Extrait de Totalité et totalisations:


L’être ne peut être vrai que s’il est totalité. Le vrai doit comprendre jusqu’aux erreurs qui, exclues, seraient « ailleurs» et réduiraient la totalité à une partie, c’est-à-dire à une abstraction. Contrairement à la conception criticiste du savoir, la pensée vraie est rupture avec l’immédiat du donné, avec l’intuitif. Celui-ci, toujours circonscrit dans ses « vues» (fussent-elles mises ensemble comme se l’imagine une philosophie positiviste qui se veut résultat des sciences), est exclusif, partiel et dépend des « points de vues». Le vrai ou l’absolu, où se montre, comme le dirait Platon, « le soleil en son séjour» (et non seulement en ses reflets), ne peut être que pensé sans résulter d’une synthèse parcourant les éléments d’une série donnée.

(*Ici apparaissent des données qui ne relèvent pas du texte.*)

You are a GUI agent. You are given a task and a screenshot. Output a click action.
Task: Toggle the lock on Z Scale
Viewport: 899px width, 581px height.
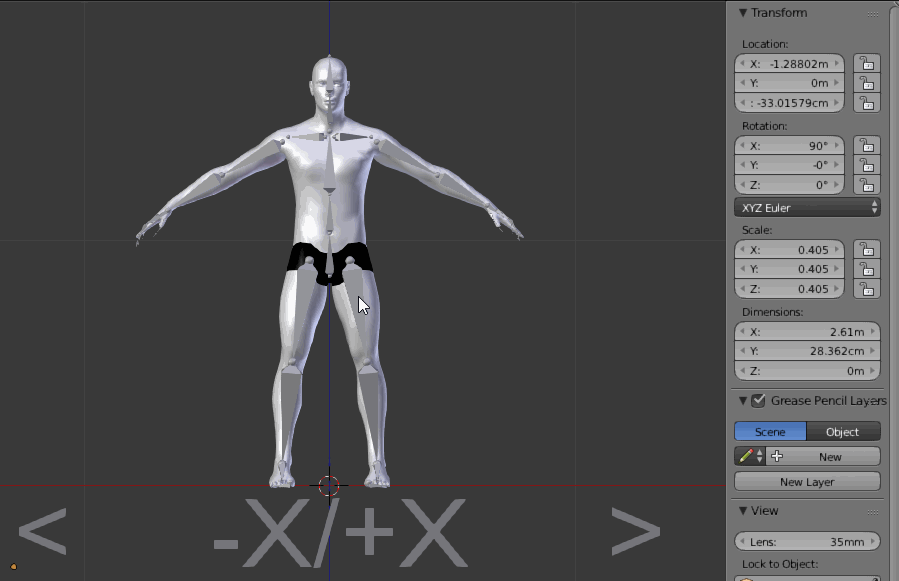coord(866,289)
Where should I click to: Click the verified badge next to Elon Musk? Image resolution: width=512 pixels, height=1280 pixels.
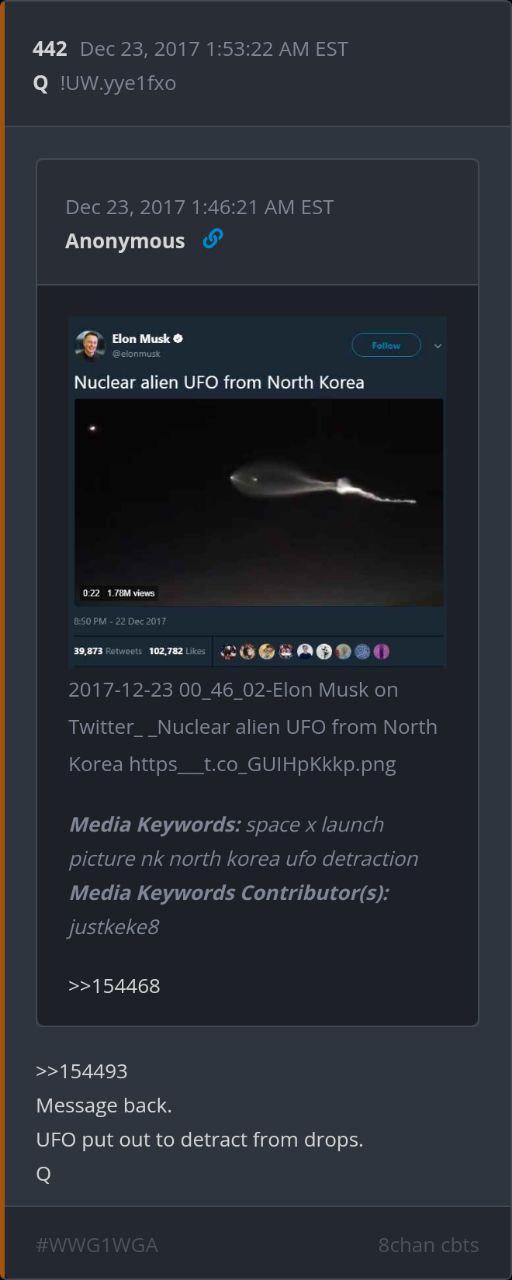point(178,339)
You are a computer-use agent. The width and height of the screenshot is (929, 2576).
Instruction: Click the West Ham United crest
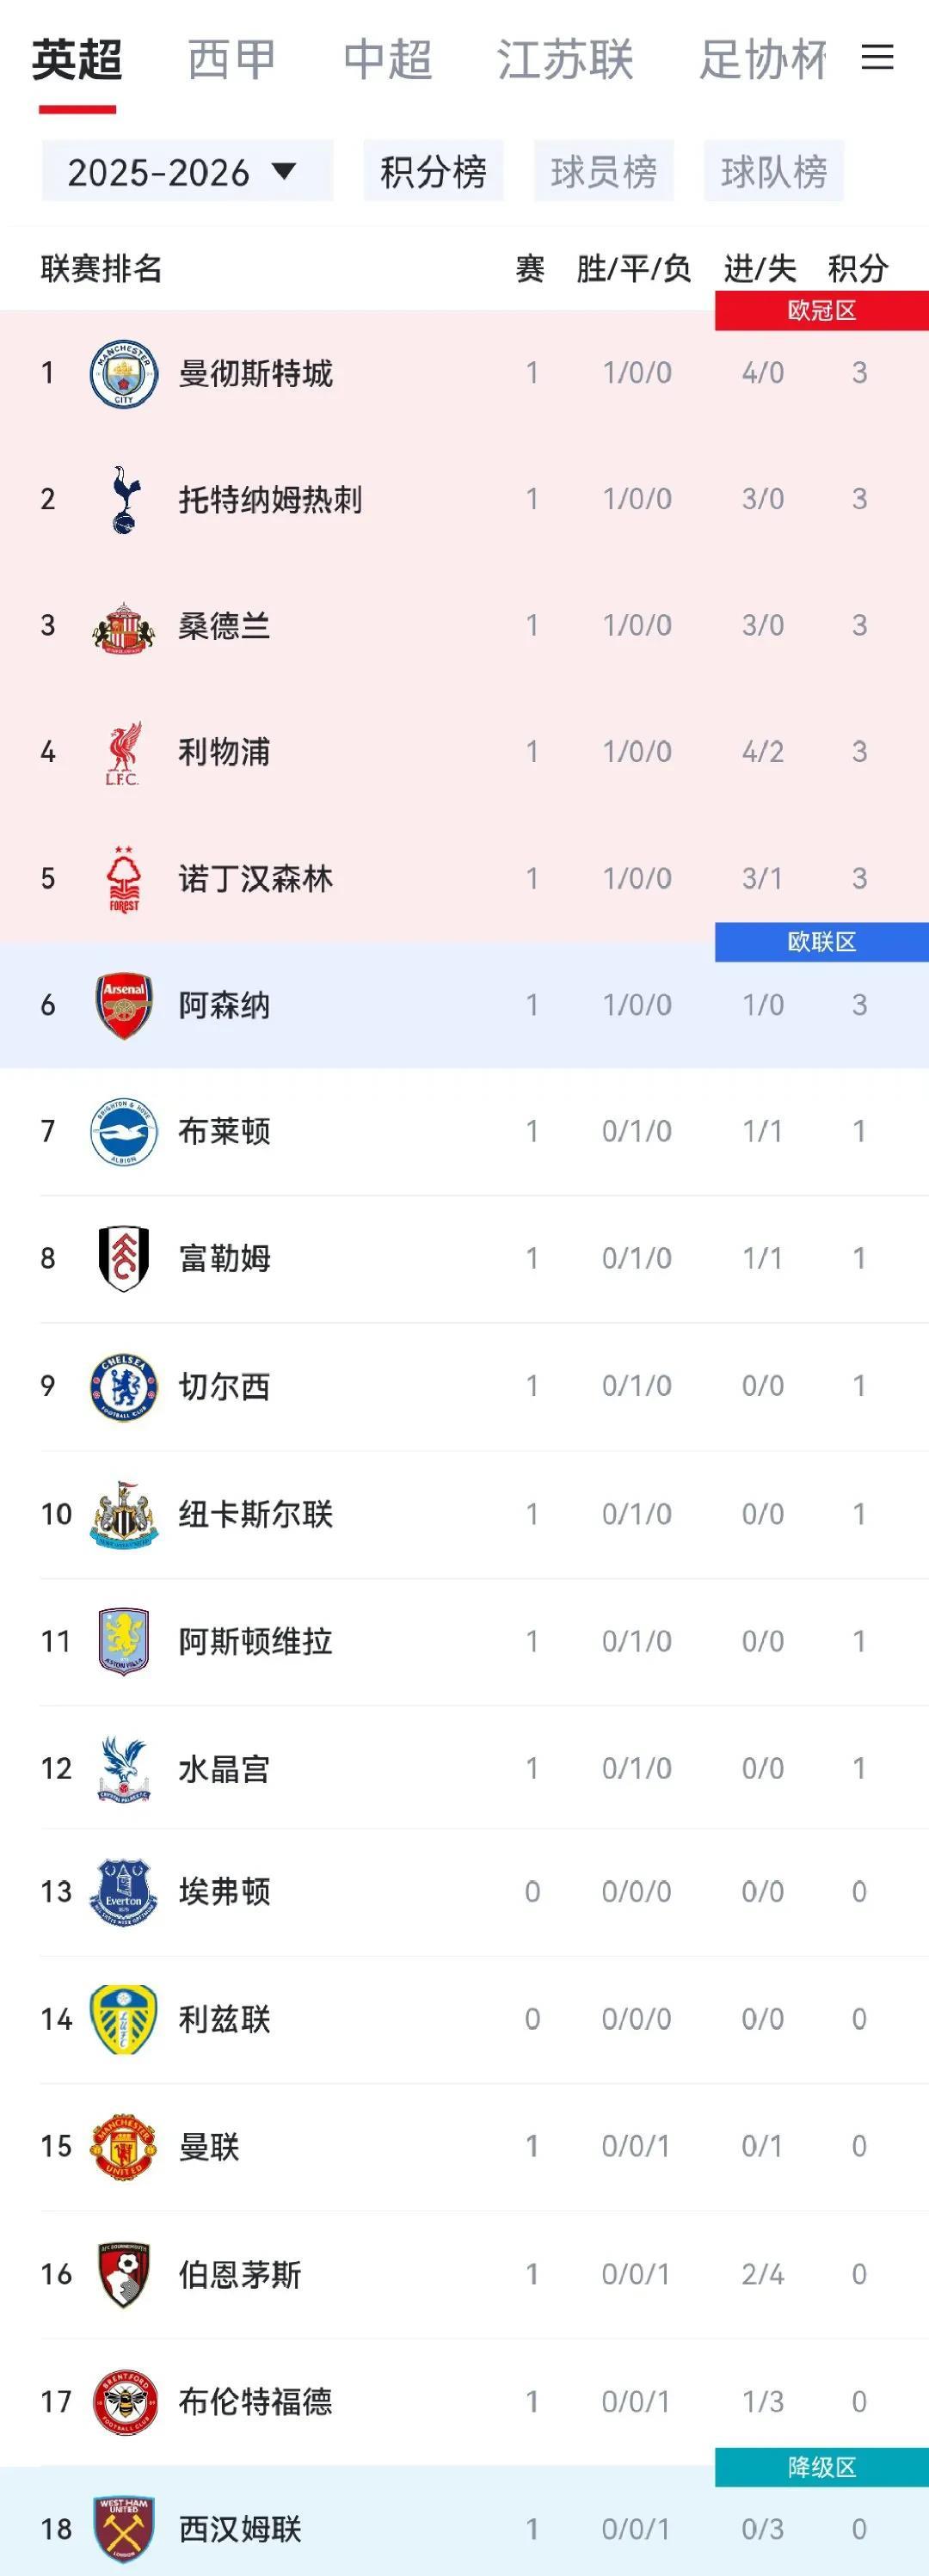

La pensée pensant l’être dans sa totalité n’est pas un regard placé en face de l’être. La représentation, où l’être se donne à une pensée encore séparée de lui, n’est que l’être encore à l’état d’indétermination ou une pensée encore insuffisamment pensante.

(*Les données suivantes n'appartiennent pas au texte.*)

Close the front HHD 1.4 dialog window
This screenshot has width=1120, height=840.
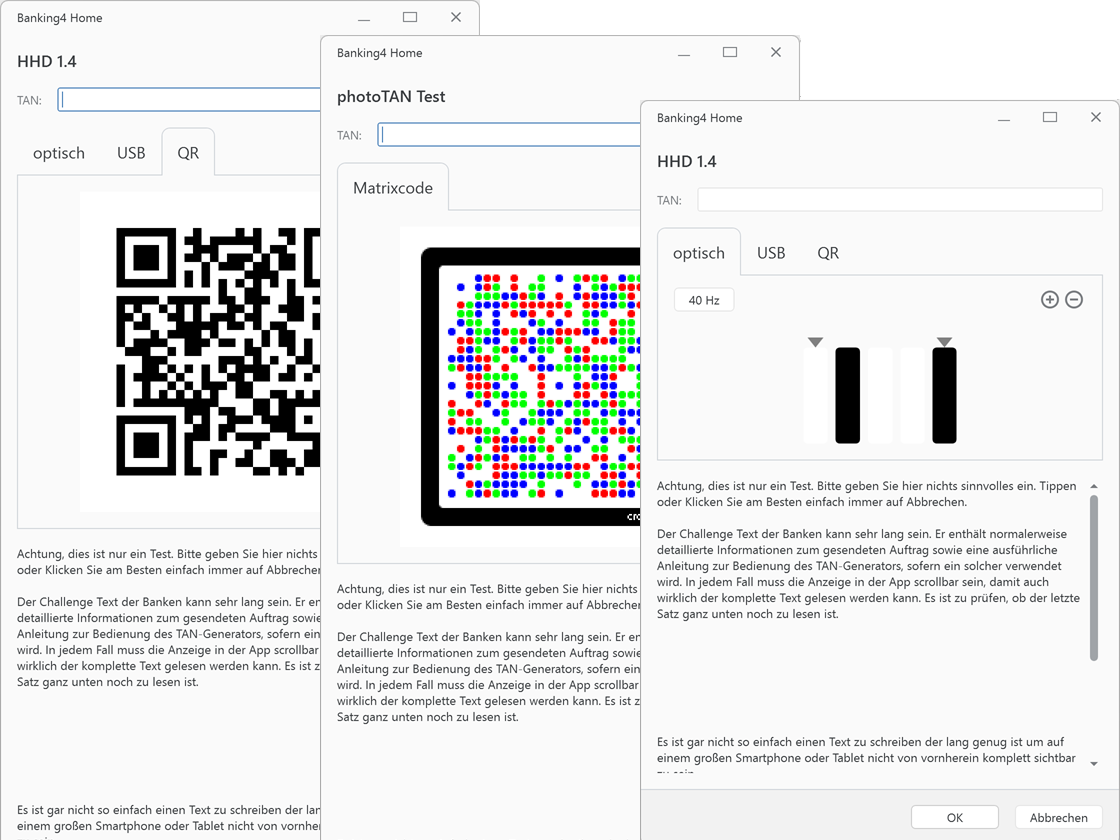coord(1095,117)
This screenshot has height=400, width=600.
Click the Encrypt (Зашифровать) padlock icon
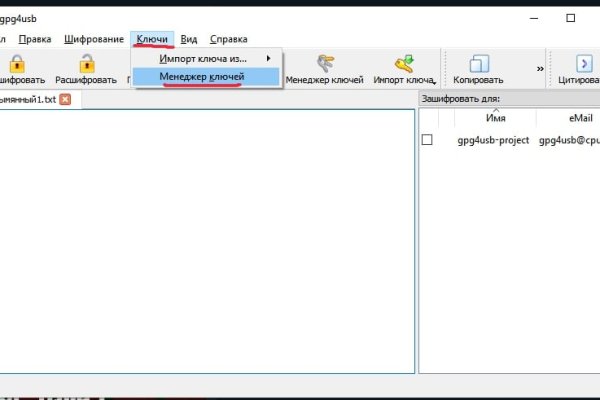pos(15,61)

La vraie fonction de la pensée totalisante ne consiste pas à regarder l’être, mais à le déterminer en l’organisant. D’où l’idée de la dimension temporelle ou historique de la totalité : l’histoire n’étant pas un élément quelconque à totaliser, mais la totalisation elle-même. Les erreurs sont vérité dans la mesure où, à une époque historique donnée, elles expriment le réel encore partiel, mais en train d’aller vers son achèvement. Leur caractère partiel même appelle leur rejet, leur négation, qui, dans le concret, se produit par l’action des hommes raisonnables, c’est-à-dire guidés par l’universel, transformant la nature en culture ou dégageant la raison de l’immédiat du donné. Il y a là progression vers le tout, mouvement même de l’histoire ou mouvement dialectique de la pensée.
Et la vérité dépassée et sa négation sont « déterminantes» pour la « nouvelle» vérité qui « ne tombe pas toute faite du ciel», mais résulte de cette détermination historique. L’erreur se conserve dans son dépassement. Elle n’est pas hors la vérité, laquelle est totale lorsque aucune négation n’est plus possible ou qu’aucune détermination nouvelle n’est nécessaire. La totalisation, c’est l’histoire de l’humanité en tant que réalisation de l’universalité rationnelle dans les mœurs et les institutions, où la pensée (le sujet) n’est plus déphasée par le pensé (substance), où rien n’est plus autre pour la raison, c’est-à-dire où l’être est liberté

La pensée dialectique de la totalité permet de saisir à la fois le tout et ses parties vues à la lumière du tout, le tout étant comme chez Aristote la finalité même des parties. Présence totale de l’être à lui-même ou conscience de soi, le tout comme fin de l’histoire n’est pas vide, il est la réalité dans sa concrétude et dans sa détermination la plus complète. Humanité lucide et libre dont le XIXe siècle se croyait l’aurore glorieuse."